Das Format des politischen und parteiischen Talk-Radios mag für Nicht-Amerikaner bizarr wirken, aber es ist ein nicht zu unterschätzendes Phänomen der amerikanischen Medienlandschaft. Die Chancen des Mediums, das in den USA über viel stärker als in Europa verbreitete AM-Stationen ausgestrahlt wird, wurde Anfang der 1990-er Jahre zuerst von den amerikanischen Konservativen entdeckt. Auslöser des Talk-Radio-Booms war Rush Limbaugh. Der Aufstieg des ehemaligen Radio-Disc-Jockeys und Baseball-Promoters begann in den frühen 1980-er Jahren mit dem Start seiner landesweit ausgestrahlen Show.

Mittlerweile ist die Rush Limbaugh-Show seit mehr als zehn Jahren die klare Nummer Eins unter den Talk-Radio-Formaten und gilt als wichtiger politischer Faktor in den USA. Wie schwierig es ist, gegen Rush Limbaugh Politik zu machen, wurde während der Präsidentschaft Bill Clintons deutlich. Aufgrund seiner loyalen Anhängerschaft, seiner guten Beziehungen zu führenden republikanischen Politikern und seiner Attraktivität für ein breites Publikum gelingt es Limbaugh wie kaum einem anderen Medienstar oder Politiker die konservativen Massen zu mobilisieren.

Zu bearbeitende Aufgaben >>
(a) Wer war laut dem Auszug über das amerikanische Talk-Radio der Auslöser des Talk-Radio-Booms?
(b) Entnehmen Sie dem Auszug über das amerikanische Talk-Radio wörtlich die Stelle von „Das Format des“ bis „landesweit ausgestrahlen Show.“.

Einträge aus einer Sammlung

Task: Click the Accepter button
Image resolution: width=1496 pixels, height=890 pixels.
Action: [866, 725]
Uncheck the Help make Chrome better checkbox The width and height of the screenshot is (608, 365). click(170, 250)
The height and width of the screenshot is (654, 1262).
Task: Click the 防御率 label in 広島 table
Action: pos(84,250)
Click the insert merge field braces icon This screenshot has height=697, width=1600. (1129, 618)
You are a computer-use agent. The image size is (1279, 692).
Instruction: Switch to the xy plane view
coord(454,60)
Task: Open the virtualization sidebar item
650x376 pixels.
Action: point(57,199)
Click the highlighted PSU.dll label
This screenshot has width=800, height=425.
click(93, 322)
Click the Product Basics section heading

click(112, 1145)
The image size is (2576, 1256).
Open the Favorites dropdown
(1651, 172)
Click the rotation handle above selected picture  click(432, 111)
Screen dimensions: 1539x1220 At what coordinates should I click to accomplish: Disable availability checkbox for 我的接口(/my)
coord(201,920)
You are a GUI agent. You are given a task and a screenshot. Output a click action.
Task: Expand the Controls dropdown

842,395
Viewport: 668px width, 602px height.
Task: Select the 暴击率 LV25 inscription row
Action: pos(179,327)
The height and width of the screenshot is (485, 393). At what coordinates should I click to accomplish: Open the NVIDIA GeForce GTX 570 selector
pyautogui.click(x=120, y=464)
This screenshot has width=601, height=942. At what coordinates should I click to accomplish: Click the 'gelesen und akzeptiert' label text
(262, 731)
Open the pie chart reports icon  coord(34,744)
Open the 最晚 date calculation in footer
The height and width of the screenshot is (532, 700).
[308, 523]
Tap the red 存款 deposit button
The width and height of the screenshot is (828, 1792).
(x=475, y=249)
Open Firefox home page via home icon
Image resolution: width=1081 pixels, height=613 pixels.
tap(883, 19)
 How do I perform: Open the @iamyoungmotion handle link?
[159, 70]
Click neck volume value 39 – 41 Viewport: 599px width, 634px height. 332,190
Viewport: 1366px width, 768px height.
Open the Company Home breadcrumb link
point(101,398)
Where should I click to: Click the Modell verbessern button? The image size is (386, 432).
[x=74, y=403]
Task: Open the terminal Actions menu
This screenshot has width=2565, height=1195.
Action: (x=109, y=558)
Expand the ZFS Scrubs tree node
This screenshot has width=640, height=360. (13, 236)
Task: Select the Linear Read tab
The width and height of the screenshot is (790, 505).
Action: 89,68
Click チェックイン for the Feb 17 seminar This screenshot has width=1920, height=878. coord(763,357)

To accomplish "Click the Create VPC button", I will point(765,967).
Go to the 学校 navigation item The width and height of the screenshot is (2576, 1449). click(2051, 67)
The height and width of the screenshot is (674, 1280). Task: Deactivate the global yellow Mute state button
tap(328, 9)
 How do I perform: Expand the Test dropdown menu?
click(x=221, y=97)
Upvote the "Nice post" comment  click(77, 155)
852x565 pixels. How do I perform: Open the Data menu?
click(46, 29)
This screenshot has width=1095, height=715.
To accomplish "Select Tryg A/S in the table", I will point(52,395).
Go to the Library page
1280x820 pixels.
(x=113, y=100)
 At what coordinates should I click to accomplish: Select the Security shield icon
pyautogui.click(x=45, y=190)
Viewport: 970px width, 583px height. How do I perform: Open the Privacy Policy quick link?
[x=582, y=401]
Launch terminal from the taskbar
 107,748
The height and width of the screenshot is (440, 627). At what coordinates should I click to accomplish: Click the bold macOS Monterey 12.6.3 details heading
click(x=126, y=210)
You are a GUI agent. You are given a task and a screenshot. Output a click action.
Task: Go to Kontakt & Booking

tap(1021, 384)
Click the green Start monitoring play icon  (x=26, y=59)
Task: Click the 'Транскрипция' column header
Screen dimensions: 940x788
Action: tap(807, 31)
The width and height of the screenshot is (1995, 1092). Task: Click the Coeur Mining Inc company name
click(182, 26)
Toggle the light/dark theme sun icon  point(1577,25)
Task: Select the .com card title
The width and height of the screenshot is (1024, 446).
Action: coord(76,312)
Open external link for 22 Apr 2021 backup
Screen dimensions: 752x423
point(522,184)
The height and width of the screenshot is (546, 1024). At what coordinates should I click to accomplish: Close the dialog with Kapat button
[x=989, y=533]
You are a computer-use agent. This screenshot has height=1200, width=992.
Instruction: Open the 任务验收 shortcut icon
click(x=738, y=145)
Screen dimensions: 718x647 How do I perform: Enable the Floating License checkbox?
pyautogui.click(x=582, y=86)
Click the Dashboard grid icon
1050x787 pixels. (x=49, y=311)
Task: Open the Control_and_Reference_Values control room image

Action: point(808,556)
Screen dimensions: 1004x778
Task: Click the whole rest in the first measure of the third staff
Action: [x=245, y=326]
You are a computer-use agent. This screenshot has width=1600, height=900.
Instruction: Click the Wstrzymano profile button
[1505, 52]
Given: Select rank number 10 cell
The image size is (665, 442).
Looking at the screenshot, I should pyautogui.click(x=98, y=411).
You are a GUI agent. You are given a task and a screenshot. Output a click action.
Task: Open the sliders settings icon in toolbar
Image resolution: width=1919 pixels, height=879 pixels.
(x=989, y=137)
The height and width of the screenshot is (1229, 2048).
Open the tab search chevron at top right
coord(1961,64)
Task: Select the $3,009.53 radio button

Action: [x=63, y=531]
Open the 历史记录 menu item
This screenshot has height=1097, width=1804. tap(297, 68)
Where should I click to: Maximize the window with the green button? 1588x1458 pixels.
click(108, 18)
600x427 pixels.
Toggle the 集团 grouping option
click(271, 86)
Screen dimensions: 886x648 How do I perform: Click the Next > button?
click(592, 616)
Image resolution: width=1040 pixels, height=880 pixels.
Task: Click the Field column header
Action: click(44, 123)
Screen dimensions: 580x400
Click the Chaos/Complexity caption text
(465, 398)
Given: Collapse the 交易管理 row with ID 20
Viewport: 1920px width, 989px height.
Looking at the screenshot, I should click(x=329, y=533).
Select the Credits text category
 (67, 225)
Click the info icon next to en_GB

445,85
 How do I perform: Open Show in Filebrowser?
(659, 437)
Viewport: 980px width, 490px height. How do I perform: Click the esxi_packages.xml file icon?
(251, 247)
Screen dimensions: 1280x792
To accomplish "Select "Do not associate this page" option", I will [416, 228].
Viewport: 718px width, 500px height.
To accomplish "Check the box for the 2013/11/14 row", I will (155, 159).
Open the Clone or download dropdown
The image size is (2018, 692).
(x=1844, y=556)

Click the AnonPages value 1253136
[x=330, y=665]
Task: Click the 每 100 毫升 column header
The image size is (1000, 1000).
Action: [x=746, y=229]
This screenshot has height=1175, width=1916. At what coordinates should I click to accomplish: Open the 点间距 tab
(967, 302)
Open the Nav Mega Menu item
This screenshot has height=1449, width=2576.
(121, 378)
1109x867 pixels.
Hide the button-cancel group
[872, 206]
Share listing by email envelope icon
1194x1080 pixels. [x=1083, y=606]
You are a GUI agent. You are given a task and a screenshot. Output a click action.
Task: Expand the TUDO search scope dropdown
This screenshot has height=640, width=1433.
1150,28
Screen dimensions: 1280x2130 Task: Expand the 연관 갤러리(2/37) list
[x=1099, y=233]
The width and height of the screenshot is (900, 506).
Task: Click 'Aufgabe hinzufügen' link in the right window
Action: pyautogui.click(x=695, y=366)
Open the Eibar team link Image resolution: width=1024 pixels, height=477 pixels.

Lösungen der Reihenfolge >>
(a) Rush Limbaugh war der Auslöser des Talk-Radio-Booms.

(b)
Das Format des politischen und parteiischen Talk-Radios mag für Nicht-Amerikaner bizarr wirken, aber es ist ein nicht zu unterschätzendes Phänomen der amerikanischen Medienlandschaft. Die Chancen des Mediums, das in den USA über viel stärker als in Europa verbreitete AM-Stationen ausgestrahlt wird, wurde Anfang der 1990-er Jahre zuerst von den amerikanischen Konservativen entdeckt. Auslöser des Talk-Radio-Booms war Rush Limbaugh. Der Aufstieg des ehemaligen Radio-Disc-Jockeys und Baseball-Promoters begann in den frühen 1980-er Jahren mit dem Start seiner landesweit ausgestrahlen Show.